Satu-satunya sekolah dekat Rusunawa Marunda, Sekolah satu atap SD-SMP 290 menjadi saksi. Anak-anak yang sekolah di sana, terdampak secara langsung. Hampir setiap pekan, kata Tarmidi, anak-anak rusunawa selalu izin karena sakit atau keluhan klasik.
Wajar saja, sekolah itu sangat berdekatan dengan pabrik dan daerah PT KBN dengan sejumlah polusi yang dihasilkan.
Kepala Sekolah SMP Negeri 290 Jakarta, Kelik Munandar, mengkonfirmasinya. Ihwal ada perbaikan atau dukungan dari instansi pemerintah, penanganan lingkungan sangat minim.
2021 lalu sempat kirim proposal buat kebutuhan masker karena Covid-19 sama polusi, tapi nggak direspons sama sekali.
“2021 lalu sempat kirim proposal buat kebutuhan masker karena Covid-19 sama polusi, tapi nggak direspons sama sekali,” kata Kelik kecewa.
Merespon hal ini, Dinas Pendidikan DKI Jakarta mengatakan masih mencoba menggali lebih dalam kendala di lapangan itu. Mereka, masih belum memberi tanggapan lanjutan.
Tahun lalu, saat debu kian masif, warga Rusunawa Marunda melakukan pergerakan. Mereka berunjuk rasa dan terus memprotes pencemaran lingkungan. Setelah berbulan-bulan kemudian, DKI akhirnya menutup salah satu perusahaan yang ada di kawasan PT KBN, yaitu PT KCN, perusahaan patungan BUMN dan swasta di lingkup DKI Jakarta khusus bongkar muat batubara.

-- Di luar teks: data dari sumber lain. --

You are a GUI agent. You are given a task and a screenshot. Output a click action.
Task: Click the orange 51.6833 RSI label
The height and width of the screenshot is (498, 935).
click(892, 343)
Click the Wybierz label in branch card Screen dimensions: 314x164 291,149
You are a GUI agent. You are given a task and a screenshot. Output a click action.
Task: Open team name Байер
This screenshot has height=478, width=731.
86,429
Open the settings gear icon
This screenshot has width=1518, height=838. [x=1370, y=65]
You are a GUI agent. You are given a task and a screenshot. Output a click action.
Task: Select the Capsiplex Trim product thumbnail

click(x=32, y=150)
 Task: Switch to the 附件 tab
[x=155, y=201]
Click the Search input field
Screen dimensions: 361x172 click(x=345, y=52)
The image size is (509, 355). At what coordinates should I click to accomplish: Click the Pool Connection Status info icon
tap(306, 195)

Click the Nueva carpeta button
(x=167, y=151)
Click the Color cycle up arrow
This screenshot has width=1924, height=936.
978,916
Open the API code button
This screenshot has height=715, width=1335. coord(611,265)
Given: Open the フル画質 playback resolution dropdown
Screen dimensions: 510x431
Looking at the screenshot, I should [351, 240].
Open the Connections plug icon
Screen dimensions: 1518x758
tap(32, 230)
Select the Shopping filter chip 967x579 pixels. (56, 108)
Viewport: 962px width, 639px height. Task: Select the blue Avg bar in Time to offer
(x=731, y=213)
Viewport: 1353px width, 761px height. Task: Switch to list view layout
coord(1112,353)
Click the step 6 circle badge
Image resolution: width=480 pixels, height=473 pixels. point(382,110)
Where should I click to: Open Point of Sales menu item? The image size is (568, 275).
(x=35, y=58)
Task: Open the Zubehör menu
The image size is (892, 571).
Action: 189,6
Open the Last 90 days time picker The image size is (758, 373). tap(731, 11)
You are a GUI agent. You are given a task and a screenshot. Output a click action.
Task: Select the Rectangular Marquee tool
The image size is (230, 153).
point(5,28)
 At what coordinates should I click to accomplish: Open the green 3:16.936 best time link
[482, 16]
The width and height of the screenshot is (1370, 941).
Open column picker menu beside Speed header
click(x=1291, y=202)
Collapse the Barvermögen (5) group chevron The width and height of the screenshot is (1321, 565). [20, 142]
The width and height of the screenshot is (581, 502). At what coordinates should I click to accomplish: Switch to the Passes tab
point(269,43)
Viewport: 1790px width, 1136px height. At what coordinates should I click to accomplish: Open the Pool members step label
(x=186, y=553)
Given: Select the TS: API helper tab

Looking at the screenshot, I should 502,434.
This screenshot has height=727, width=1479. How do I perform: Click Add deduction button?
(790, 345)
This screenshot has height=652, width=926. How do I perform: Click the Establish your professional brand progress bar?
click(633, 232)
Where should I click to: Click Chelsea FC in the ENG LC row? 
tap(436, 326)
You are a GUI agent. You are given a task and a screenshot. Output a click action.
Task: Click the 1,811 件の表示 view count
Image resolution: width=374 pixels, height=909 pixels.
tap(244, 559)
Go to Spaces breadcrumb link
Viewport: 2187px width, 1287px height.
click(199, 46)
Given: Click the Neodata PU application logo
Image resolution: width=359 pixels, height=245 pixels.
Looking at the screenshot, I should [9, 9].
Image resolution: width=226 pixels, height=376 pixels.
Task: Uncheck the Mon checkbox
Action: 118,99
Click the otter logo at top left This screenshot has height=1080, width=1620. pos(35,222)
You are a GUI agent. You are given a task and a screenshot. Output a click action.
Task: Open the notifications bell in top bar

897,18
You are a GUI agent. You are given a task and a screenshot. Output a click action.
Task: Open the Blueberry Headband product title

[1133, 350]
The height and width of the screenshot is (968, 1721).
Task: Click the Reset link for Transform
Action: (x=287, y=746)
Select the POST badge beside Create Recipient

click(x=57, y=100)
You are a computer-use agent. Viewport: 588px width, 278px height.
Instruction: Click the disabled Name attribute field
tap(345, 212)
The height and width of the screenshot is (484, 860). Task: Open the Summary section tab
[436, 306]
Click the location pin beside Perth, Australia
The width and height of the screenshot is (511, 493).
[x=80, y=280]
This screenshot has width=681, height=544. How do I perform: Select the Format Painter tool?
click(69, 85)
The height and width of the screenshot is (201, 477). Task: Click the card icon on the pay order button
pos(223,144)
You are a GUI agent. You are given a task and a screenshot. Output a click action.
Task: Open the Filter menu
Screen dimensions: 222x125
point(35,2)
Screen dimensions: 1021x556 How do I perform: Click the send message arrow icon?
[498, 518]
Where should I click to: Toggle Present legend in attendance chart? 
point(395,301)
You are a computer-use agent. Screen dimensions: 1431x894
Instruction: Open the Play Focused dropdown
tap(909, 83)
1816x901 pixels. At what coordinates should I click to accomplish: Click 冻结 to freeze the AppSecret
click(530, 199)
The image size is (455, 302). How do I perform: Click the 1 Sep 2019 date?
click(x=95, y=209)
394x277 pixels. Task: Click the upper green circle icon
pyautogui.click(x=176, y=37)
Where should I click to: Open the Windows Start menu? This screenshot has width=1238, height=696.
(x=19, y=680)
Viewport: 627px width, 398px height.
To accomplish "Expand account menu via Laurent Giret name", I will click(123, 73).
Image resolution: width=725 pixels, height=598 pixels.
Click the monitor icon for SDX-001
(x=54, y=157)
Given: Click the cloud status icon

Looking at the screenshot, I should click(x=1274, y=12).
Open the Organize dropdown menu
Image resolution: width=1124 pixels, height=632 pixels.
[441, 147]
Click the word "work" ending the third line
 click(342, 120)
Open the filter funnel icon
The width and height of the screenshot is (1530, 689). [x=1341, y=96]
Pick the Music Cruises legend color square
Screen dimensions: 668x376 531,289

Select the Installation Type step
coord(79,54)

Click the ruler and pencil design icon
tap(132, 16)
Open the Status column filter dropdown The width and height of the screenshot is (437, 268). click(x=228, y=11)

Penutupan dilakukan setelah Pemprov DKI mendapatkan temuan dalam Keputusan Kadis LH Jakarta Utara Nomor 21 Tahun 2022 tentang Pemberatan Penerapan Sanksi Administratif Pencabutan Keputusan Kepala Kantor Pengelola Lingkungan Hidup Kota Administrasi Jakarta Utara Nomor 56 Tahun 2014 Tanggal 28 Januari 2014 tentang Izin Lingkungan Kegiatan Bongkar Muat oleh PT Karya Citra Nusantara. Keputusan ini ditandatangani pada 17 Juni 2022.

Gatal-gatal dan sesak nafas
PT KCN memang telah ditutup. Luka dari copot seluruh kuku Khanza juga sudah mengering, warga bisa bernapas lebih baik untuk sesaat. Namun masih ada aral yang melintang: setiap malam atau saat angin kencang kini warga Rusun Marunda kembali merasakan hal sama, kemudian merasakan gatal di semua bagian kulit dan sesak nafas.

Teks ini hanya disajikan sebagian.